▸ About this task:
From the entries below, extract every line that includes the word "agent".

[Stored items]
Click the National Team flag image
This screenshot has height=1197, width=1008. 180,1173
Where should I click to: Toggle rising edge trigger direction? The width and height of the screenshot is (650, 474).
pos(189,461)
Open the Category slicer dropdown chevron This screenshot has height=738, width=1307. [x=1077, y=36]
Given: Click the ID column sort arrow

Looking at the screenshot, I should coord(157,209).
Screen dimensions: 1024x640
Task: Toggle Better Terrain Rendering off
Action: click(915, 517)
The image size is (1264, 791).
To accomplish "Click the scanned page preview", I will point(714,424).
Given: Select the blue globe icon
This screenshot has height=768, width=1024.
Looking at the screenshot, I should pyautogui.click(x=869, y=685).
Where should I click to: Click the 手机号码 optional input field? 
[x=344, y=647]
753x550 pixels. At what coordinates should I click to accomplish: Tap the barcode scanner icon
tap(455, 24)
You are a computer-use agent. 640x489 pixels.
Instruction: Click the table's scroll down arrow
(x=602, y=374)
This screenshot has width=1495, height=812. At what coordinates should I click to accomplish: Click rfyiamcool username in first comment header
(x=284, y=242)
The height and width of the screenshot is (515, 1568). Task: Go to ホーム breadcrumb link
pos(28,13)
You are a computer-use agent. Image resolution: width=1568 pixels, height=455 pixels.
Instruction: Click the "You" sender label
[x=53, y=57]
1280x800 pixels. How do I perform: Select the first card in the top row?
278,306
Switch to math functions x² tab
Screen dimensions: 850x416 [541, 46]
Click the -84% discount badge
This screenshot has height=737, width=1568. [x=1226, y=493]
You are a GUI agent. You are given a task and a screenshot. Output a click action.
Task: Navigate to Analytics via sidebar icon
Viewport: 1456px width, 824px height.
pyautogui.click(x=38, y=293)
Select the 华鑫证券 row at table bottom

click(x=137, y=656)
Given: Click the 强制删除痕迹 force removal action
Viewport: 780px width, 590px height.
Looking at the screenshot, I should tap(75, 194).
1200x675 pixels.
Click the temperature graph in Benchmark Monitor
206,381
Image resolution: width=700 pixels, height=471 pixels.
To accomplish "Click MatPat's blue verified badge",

▸ Answer to this task:
You are a computer-use agent. 640x489 pixels.
You are a computer-use agent. Image resolution: width=1568 pixels, height=455 pixels.
You are a GUI agent. You are given a task and a screenshot. Output a click action.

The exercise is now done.